_EXERCISE REQUIREMENTS_
1. Answer these from the renting thread:
(a) Whom does the quoted article cite as making the statement about renting?
(b) Which country does Bronte say has got rid of rent controls?
(c) Which charges does Purple say landlords, not tenants, must pay?
2. Reproduce the renting thread's text between "That article though" and "plaster on it.", inclusive.
3. Name every person who posted in the renting thread.

_PAGE TEXT_
# Central Bank "Make renting more attractive to tenants and landlords"



## Brendan Burgess (9 Jun 2015)

http://www.irishexaminer.com/business/bank-wants-to-take-heat-out-of-housing-market-335453.html

"Ireland needs to make renting much more attractive to tenants and landlords to take the heat out of the housing market and prevent the chances of another housing bubble, a deputy head at the Central Bank has said."


----------



## Bronte (9 Jun 2015)

That article though is sadly lacking on actual policies.  It's all wishy washy fanciful thinking.

I laughed the other day when I heard experts on the radio saying getting rid of bedsits was a mistake, didn't I say the very same thing at the time myself on here and was told I was being in favour of slum landlords, which was totally to miss the point, and see how the mess is getting even worse. We all had a big debate and had loads of suggestions and all I hear constantly from government and experts is talk but no action.  And things are getting a lot worse.  The latest nonsense is Kelly's going to make rents fixed.  That's putting a watery sticking plaster on it.

I see Sweden has got rid of rent controls.  Some think it is some kind of nirvana.


----------



## Purple (9 Jun 2015)

The problem is that Labour is ideologically hostile to business owners in general (the employer classes) and landlords in particular (the exploiters of the huddled masses and wurking classes) and so a Labour minister for the Environment will never accept that rents are high in part due to the extra costs the state has imposed on landlords. The fact that local services charges have to be paid by landlords and not tenants is ridiculous; it is the tenant who consumed the services. The way lardlords have to pay income tax and USC on part of their turnover is also a considerable extra cost which has to be passed on to the tenant.


----------

_DATA EXTRACT_
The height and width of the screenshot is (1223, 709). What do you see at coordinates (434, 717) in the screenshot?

---

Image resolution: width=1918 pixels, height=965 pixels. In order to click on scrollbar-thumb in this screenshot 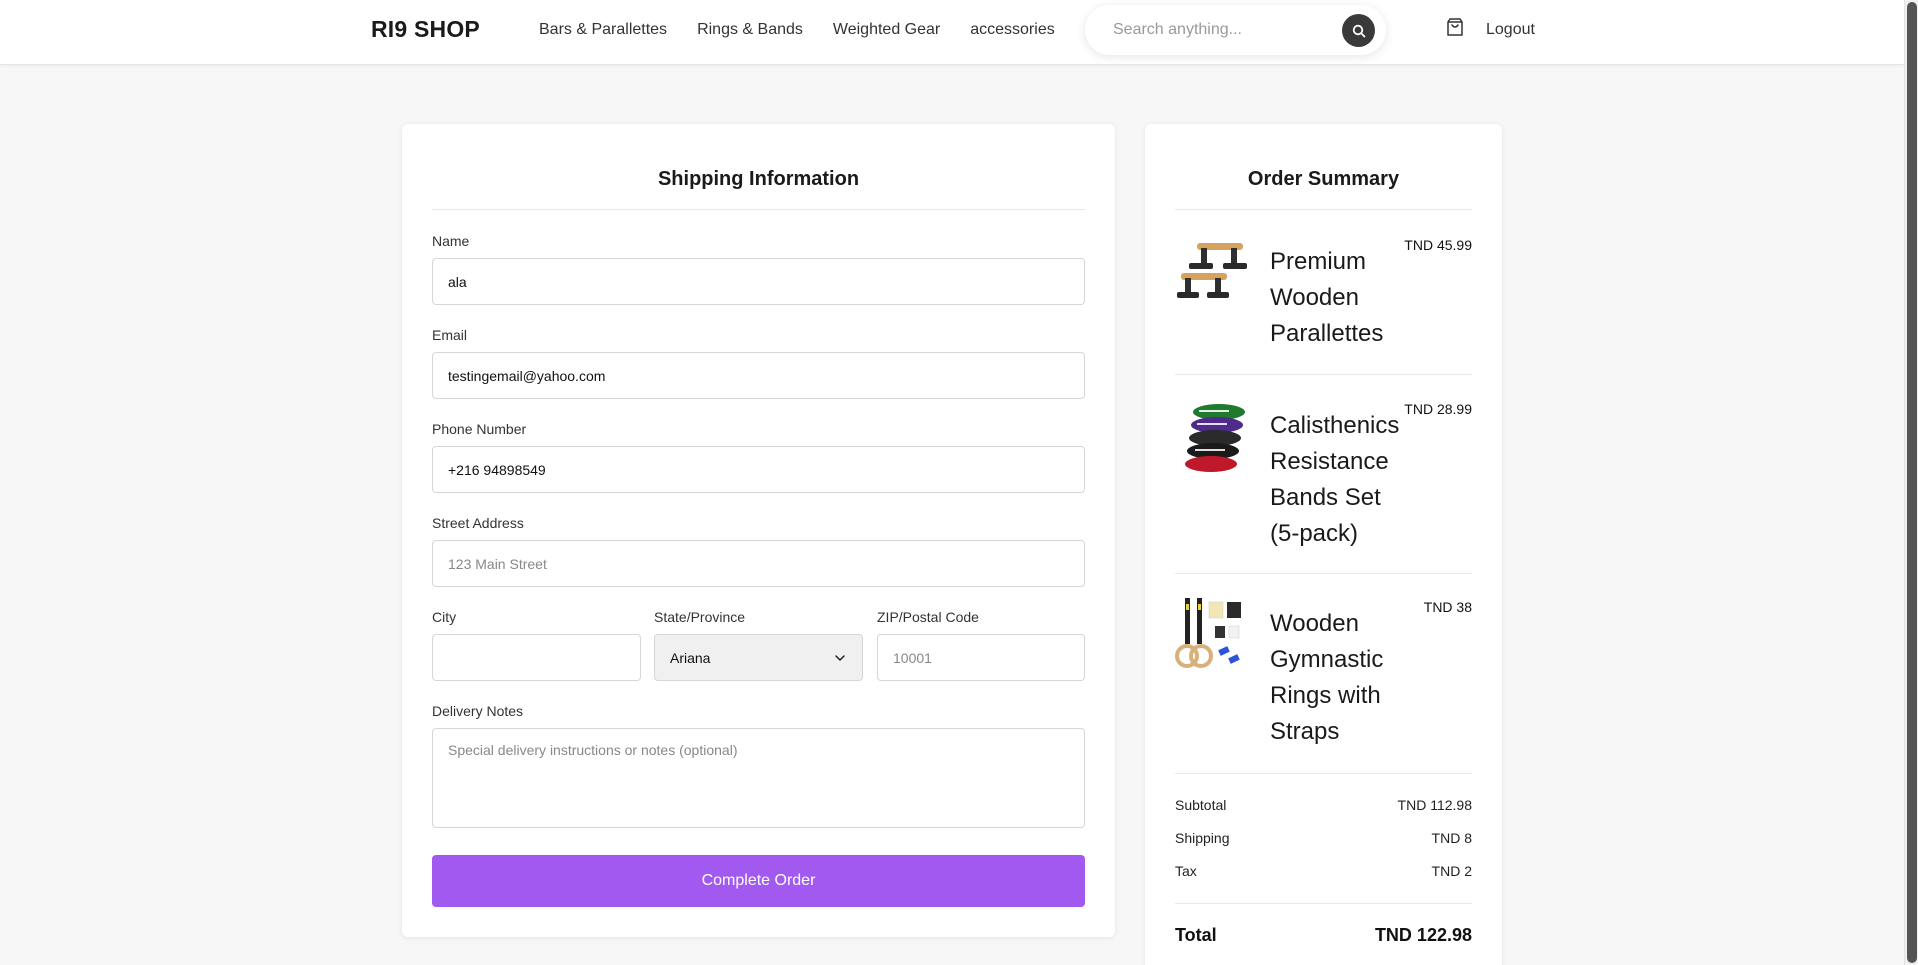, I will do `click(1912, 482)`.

---

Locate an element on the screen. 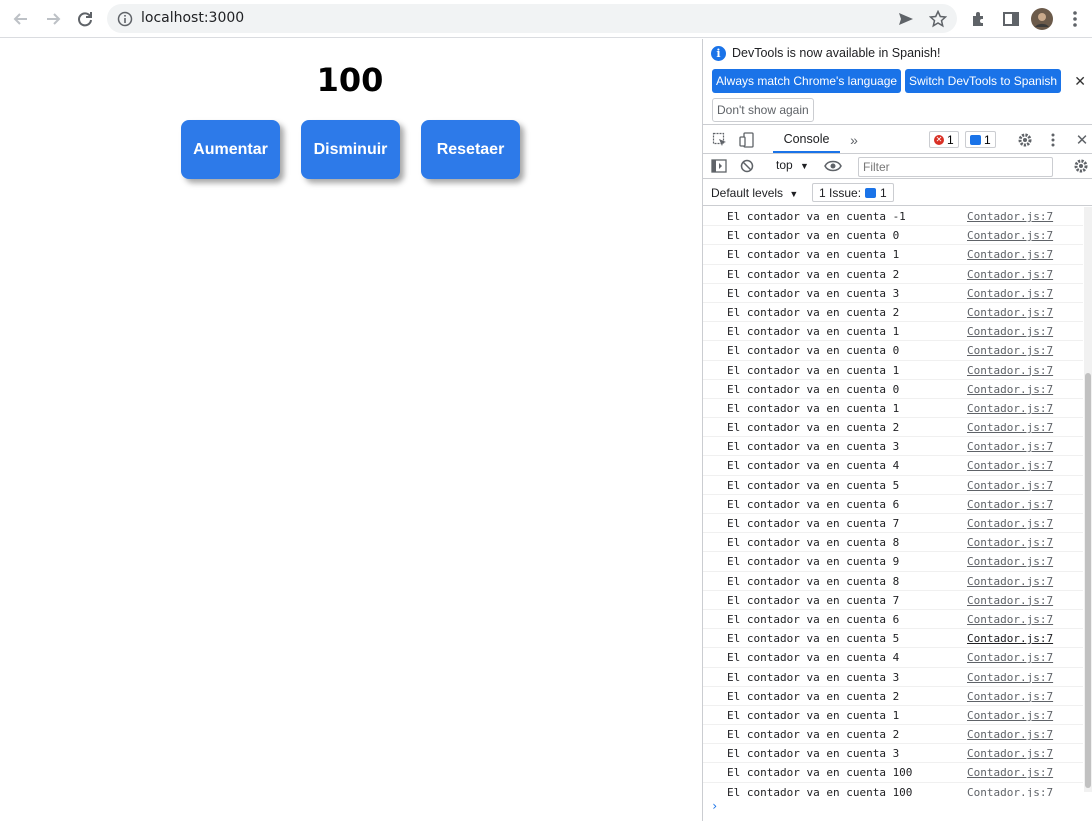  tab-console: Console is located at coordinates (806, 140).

_ANSWERS TO THE EXERCISE_
1.
(a) A deputy head at the Central Bank.
(b) Sweden.
(c) Local services charges.

2.
That article though is sadly lacking on actual policies.  It's all wishy washy fanciful thinking.

I laughed the other day when I heard experts on the radio saying getting rid of bedsits was a mistake, didn't I say the very same thing at the time myself on here and was told I was being in favour of slum landlords, which was totally to miss the point, and see how the mess is getting even worse. We all had a big debate and had loads of suggestions and all I hear constantly from government and experts is talk but no action.  And things are getting a lot worse.  The latest nonsense is Kelly's going to make rents fixed.  That's putting a watery sticking plaster on it.

3. Brendan Burgess, Bronte, Purple